That any philosopher might continue to debate this issue is, while sadly true, irrelevant. A logical system without modus ponens can either define modus ponens, or is clearly not extensible enough to define anything. A logical system with modus ponens is either inconsistent, or at most as general as mathematics. Thus, there can be no extensible system of truth in which mathematics is false, validating my claim that it is incontrovertible.

As to whether or not mathematics can be explained in simple terms, I will suggest that this appears to be the case empirically, since some people become mathematicians, and they all seem to use the same terminology, more or less.
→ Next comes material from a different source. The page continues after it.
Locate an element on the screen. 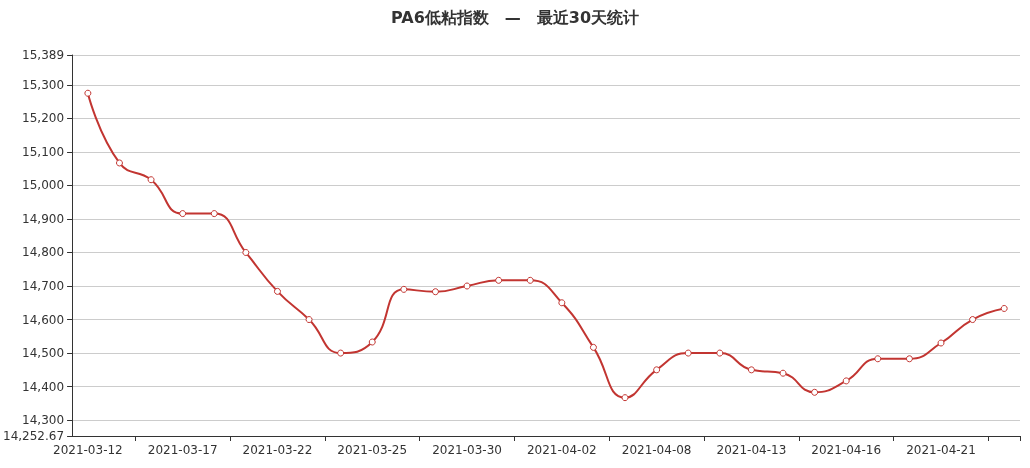  y-tick-label: 14,700 is located at coordinates (44, 286).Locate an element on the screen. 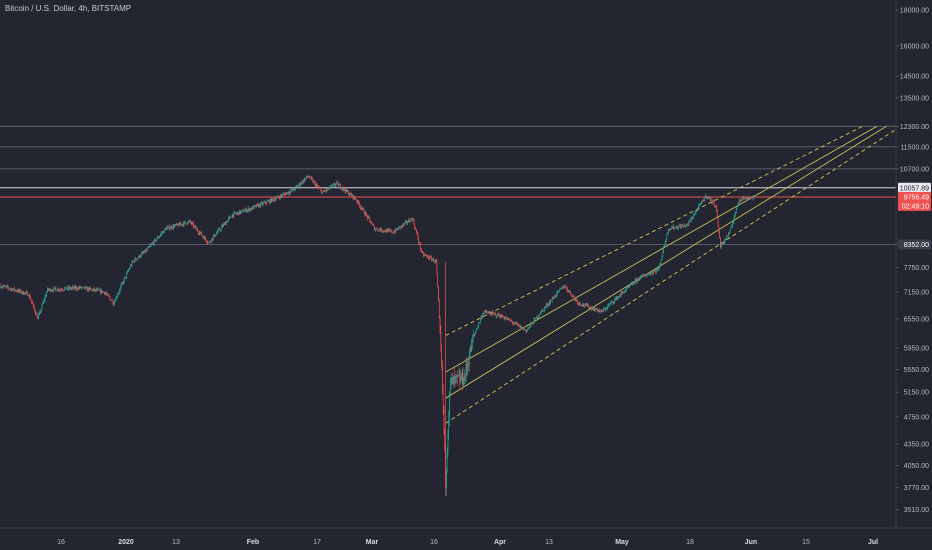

To prove that every mathematical result in existence can be explained simply would require that I actually explain every mathematical result simply, and that is beyond the scope of an HN comment.

Finally, philosophers do not "search for the justifications of assumptions for all fields of human knowledge including mathematics and science" with the level of rigor I specified in my comment; indeed, the entire point of this discussion is that they tend not to use any level of rigor at all. Insofar as philosophy actually does anything to "justify the assumptions" for any field, it occasionally achieves useful results; however, much of philosophy is focused solely on a continuing failure to agree on semantics.

1 comments

Yet this failure to agree on semantics is in part because of the difficulty in providing solid, incontrovertible justifications for these meanings. Consider the new branches of mathematics that were [created|discovered] when Euclid's definition of a straight line were questioned.

That mathematics corresponds so well to the world we perceive is amazing. Why should this be the case? How can we be sure that mathematics and science holds for all cases which we do not observe or that they will continue to do so? Can rigorous justifications be given for these questions that do not rely on circular arguments and blind faith?

We can't guarantee anything about the world. Empirically, science seems to work, and that is all we can ever get from it. Math is true regardless of its utility in science, and we use it in science because it is convenient to do so.

There are no solid, incontrovertible definitions. Only solid incontrovertible proofs (even there, we don't generally actually know whether or not a proof is incontrovertible, because proofs are rarely verified on that level...but, within mathematics, it is at least POSSIBLE to either verify a proof on that level, or provide a verifiable flaw). Definitions are a matter of convenience.

That the semantics of mathematics sometimes change does not imply that any of its terminology are ever inherently complex in the sense that those who don't understand it, "Don't get it." Indeed, since semantics in mathematics are only ever a shorthand, every mathematical construct could conceivably be expanded into the language of logic, and every mathematician (modulo human error) would agree that the expansion was valid. This underlying agreement on meaning is precisely what is missing from fields like much of literary criticism and philosophy.